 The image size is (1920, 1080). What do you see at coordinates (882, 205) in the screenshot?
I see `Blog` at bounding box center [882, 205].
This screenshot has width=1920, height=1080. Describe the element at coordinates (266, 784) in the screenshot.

==

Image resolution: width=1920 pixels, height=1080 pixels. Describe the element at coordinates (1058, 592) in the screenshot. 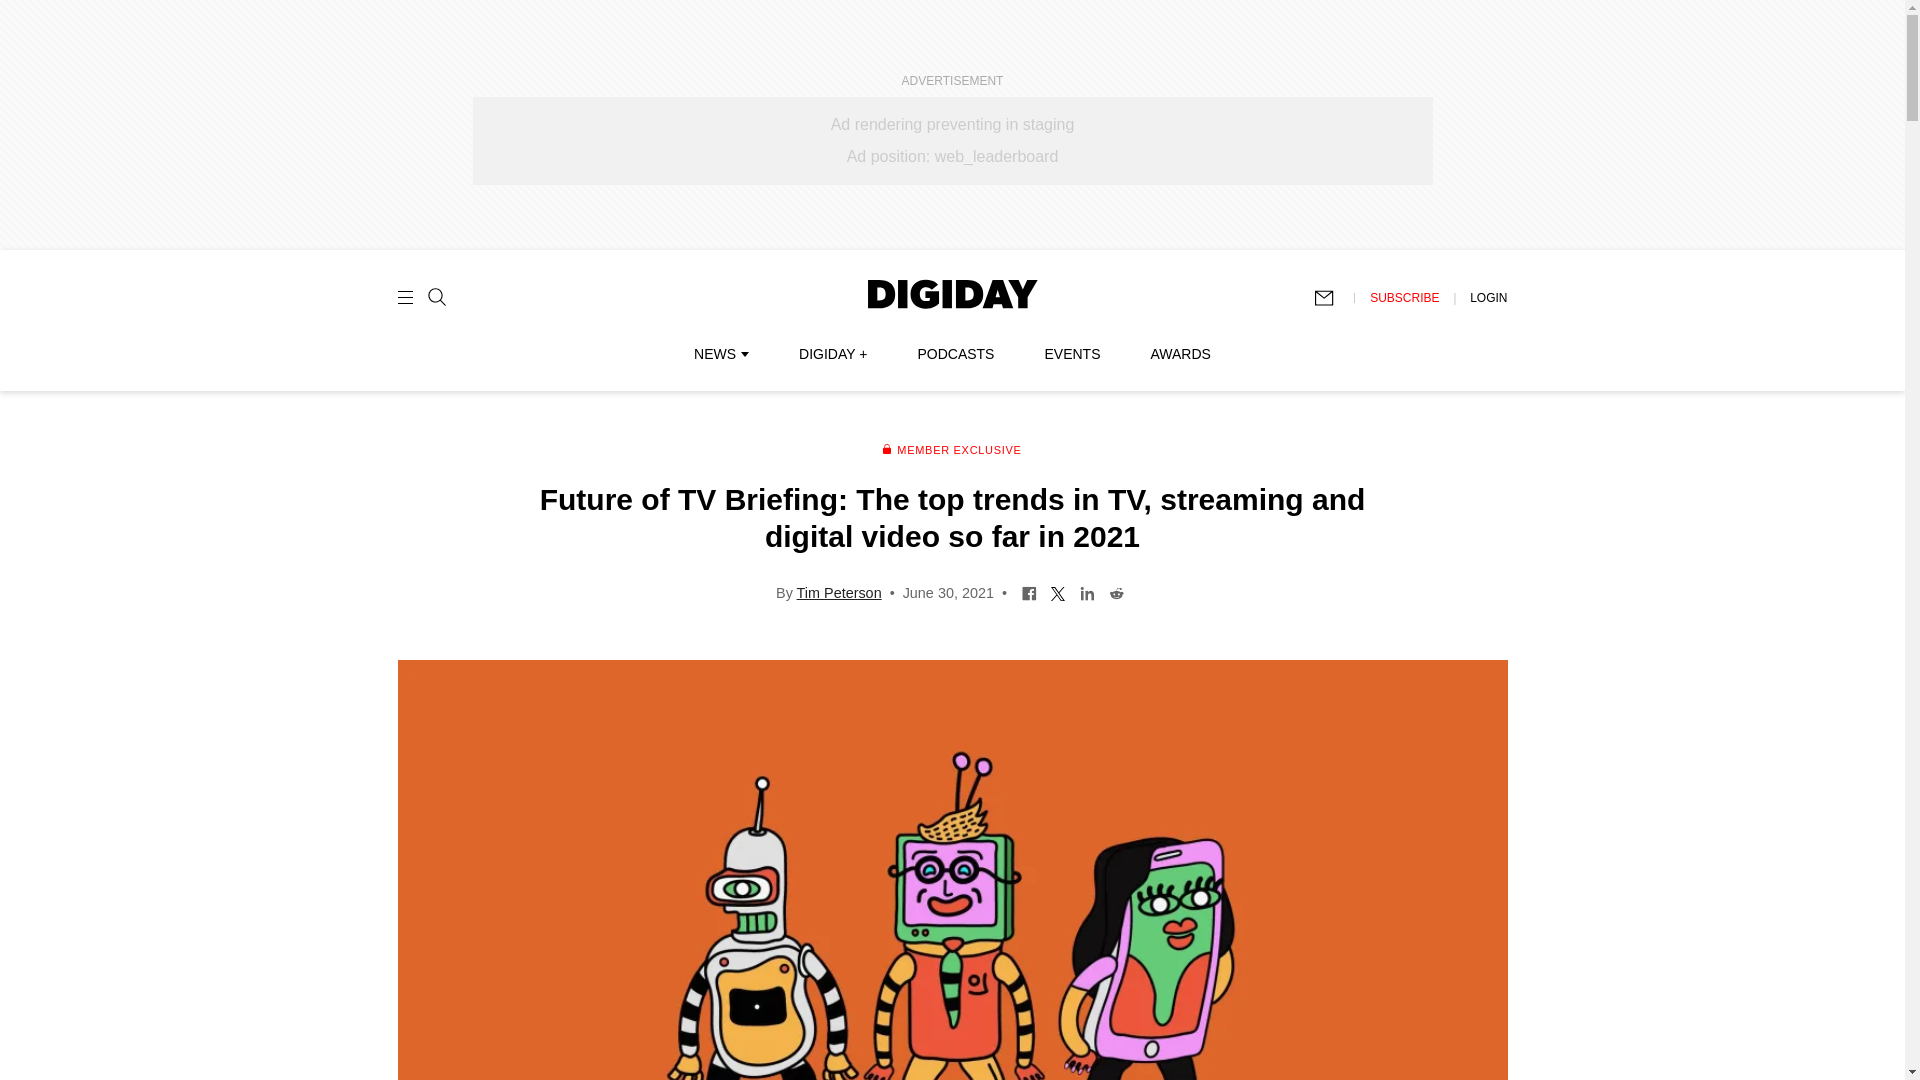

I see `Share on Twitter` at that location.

* * *

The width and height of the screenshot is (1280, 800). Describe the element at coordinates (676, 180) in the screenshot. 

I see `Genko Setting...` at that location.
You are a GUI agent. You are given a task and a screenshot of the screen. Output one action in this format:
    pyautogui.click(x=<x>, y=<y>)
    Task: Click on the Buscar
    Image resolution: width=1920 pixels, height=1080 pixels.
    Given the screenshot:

*Work to complete*:
Copy down, with no changes, the lines running from the one containing "The image size" through the one containing "This screenshot has", both included, and nothing else.

*Full solution*:
 The image size is (1920, 1080). What do you see at coordinates (882, 205) in the screenshot?
I see `Blog` at bounding box center [882, 205].
This screenshot has width=1920, height=1080. Describe the element at coordinates (266, 784) in the screenshot.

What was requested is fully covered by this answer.